In the bible, humility and meekness are used interchangeably. There are subtle differences in those two words that are primarily used to represent the idea of Humility. For the sake of brevity, we will keep our references confined to the New Testament. As such, meekness or gentleness is closely associated with humility. The Hebrew words that represent meekness are Strong’s G4236 – praotēs 1) gentleness, mildness, meekness; and Strong’s G4240 – praÿtēs 1) mildness of disposition, gentleness of spirit, meekness. This connotes more how you respond.

The more common use for how we think of humility is Strong’s G5012 – tapeinophrosynē 1) the having a humble opinion of one’s self, 2) a deep sense of one’s (moral) littleness, 3) modesty, humility, lowliness of mind. It is the use of humility in those verses that communicates not how we respond, but how we think of ourselves. This lowliness of mind is the opposite of pride. It is the example cited for us by the Apostle Paul in Philippians 2.

Therefore if you have any encouragement from being united with Christ, if any comfort from his love, if any common sharing in the Spirit, if any tenderness and compassion, then make my joy complete by being like-minded, having the same love, being one in spirit and of one mind. Do nothing out of selfish ambition or vain conceit. Rather, in humility value others above yourselves, not looking to your own interests but each of you to the interests of the others.

In your relationships with one another, have the same mindset as Christ Jesus:

Who, being in very nature God,
did not consider equality with God something to be used to his own advantage;
rather, he made himself nothing
by taking the very nature of a servant,
being made in human likeness.
And being found in appearance as a man,
he humbled himself
by becoming obedient to death—
even death on a cross!

Therefore God exalted him to the highest place
and gave him the name that is above every name,
10 that at the name of Jesus every knee should bow,
in heaven and on earth and under the earth,
11 and every tongue acknowledge that Jesus Christ is Lord,
to the glory of God the Father.

The question God posed to me was “If Jesus, who was God incarnate, could humble himself to that which he created, how can you refuse to be humble?” The reality is that we all are very prideful, but I will keep this to me. We must, if we call ourselves Christians, take on the mind and character of Christ. Christ took on the nature of a servant.

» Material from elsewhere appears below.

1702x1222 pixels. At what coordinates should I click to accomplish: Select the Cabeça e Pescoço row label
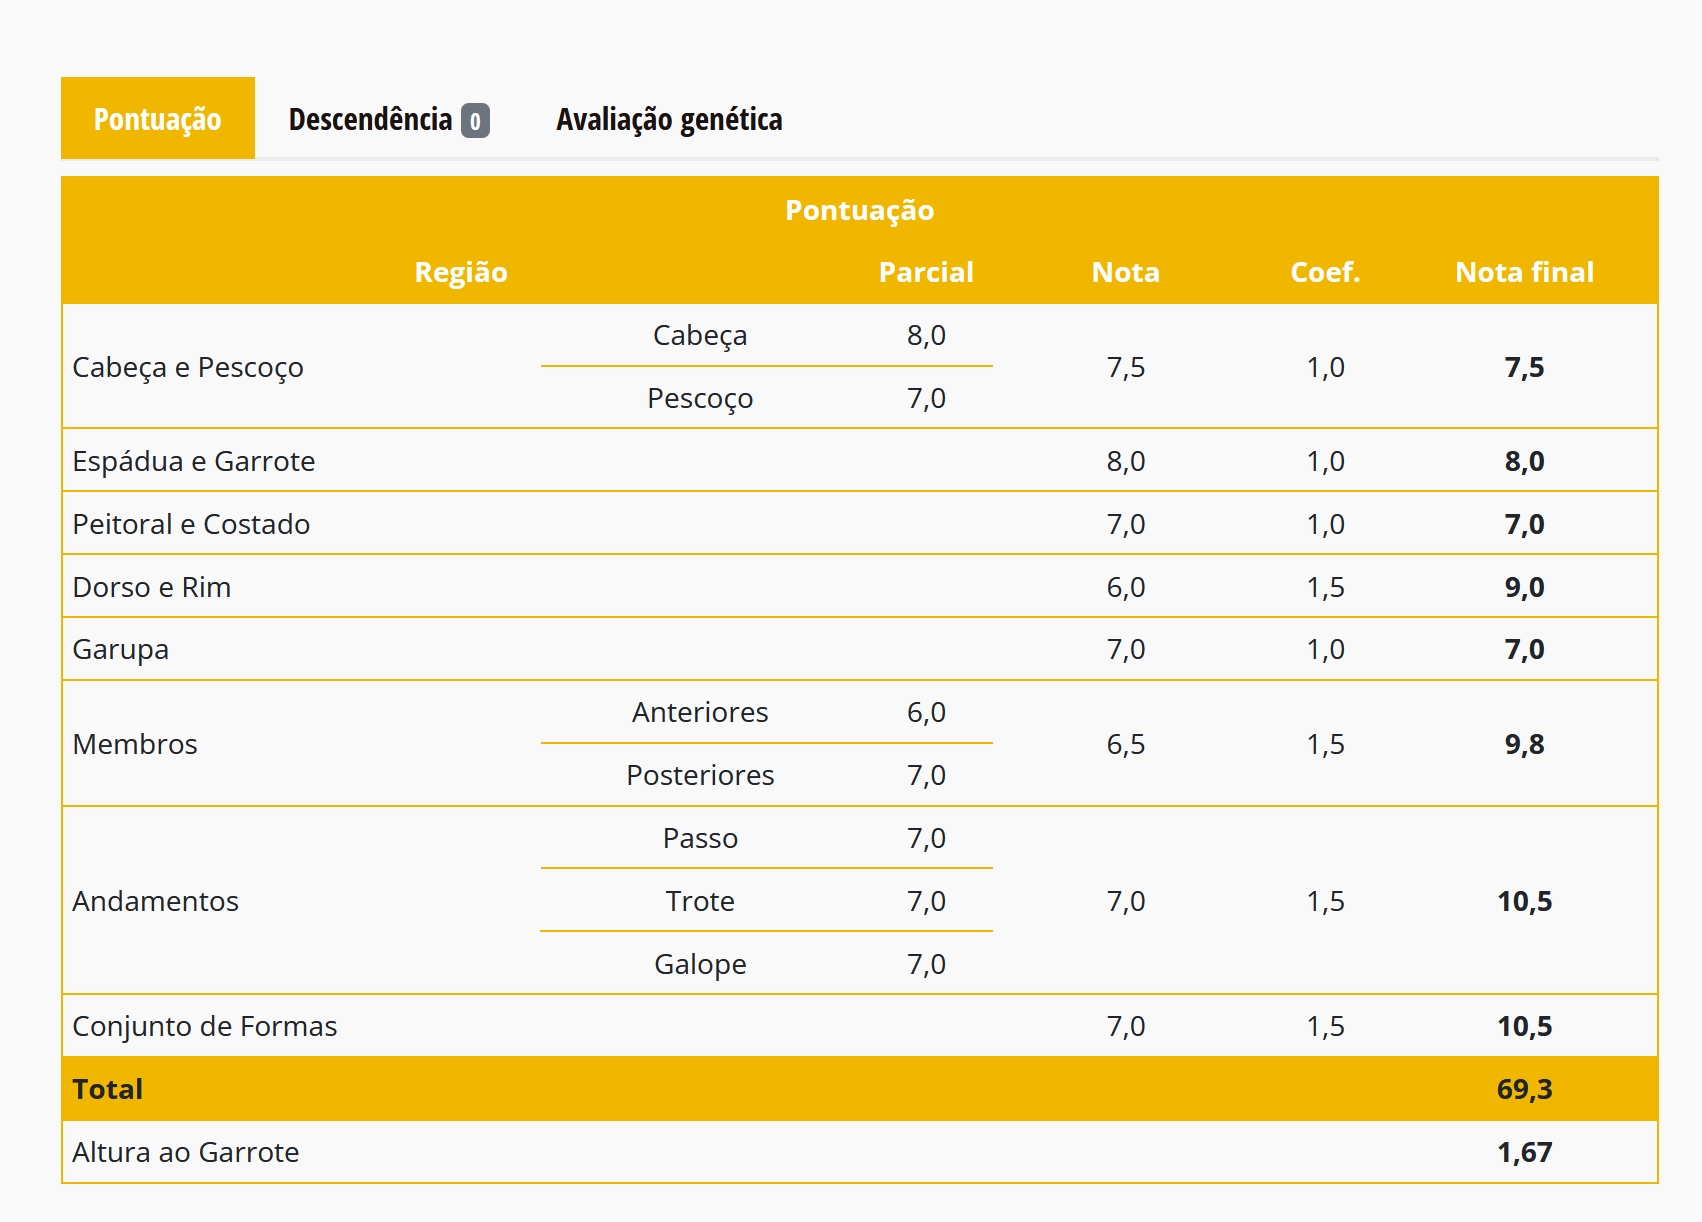click(188, 367)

Mark 10:45 says, ”

45 For even the Son of Man did not come to be served, but to serve, and to give his life as a ransom for many.” In that passage, the impetus that finally breaks the stony hearts of Jesus’ disciples is the example that He Himself gives. Jesus, the Son of Man who will inherit “dominion and glory and a kingdom” came to serve and not to be served.

That is a true example of how we should think, say and do. We should come to serve. Servants see themselves less than those whom they serve. God has first called us to serve Him then others. Self is mentioned last in Do nothing out of selfish ambition or vain conceit. Rather, in humility value others above yourselves, not looking to your own interests but each of you to the interests of the others. We are commanded to have the same mindset as Jesus Christ.

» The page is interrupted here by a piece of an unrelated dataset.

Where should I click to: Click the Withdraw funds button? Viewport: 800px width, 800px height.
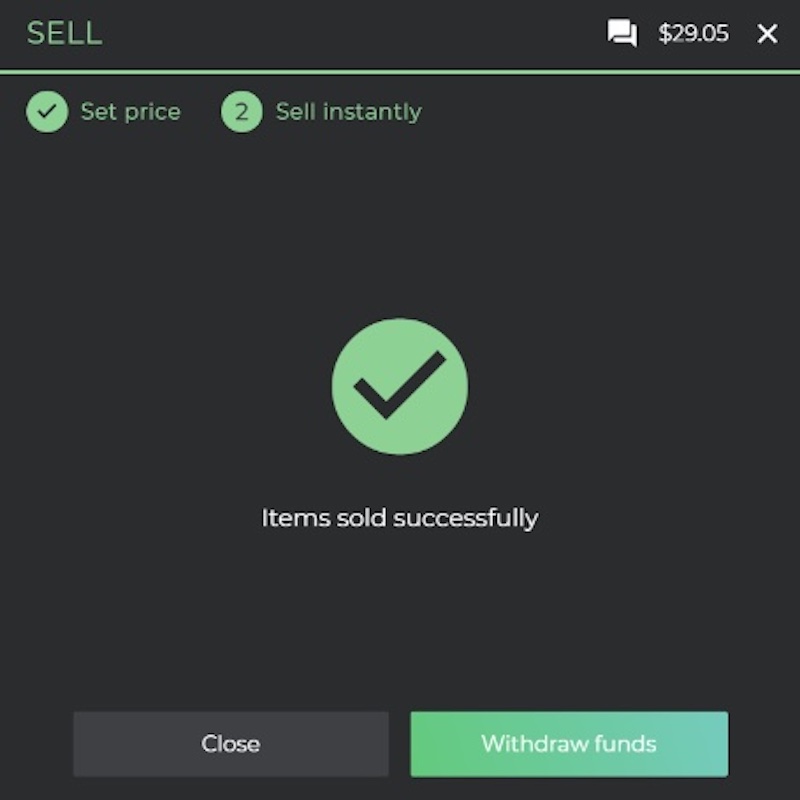tap(569, 744)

I readily admit that I struggle dearly with this one. Pride and selfishness are the cause of many sins, disgrace and arguments. Humility is the remedy for pride and selfishness. When you find yourself ready to fight for what you want or ready to argue, ask yourself if those actions are prompted out of pride and selfishness or humility.

Lord, help me to walk with you today. I want to walk in tandem with Jesus through the Spirit in a manner that is worthy of your name. I want to be humble as I know that I am nothing without you.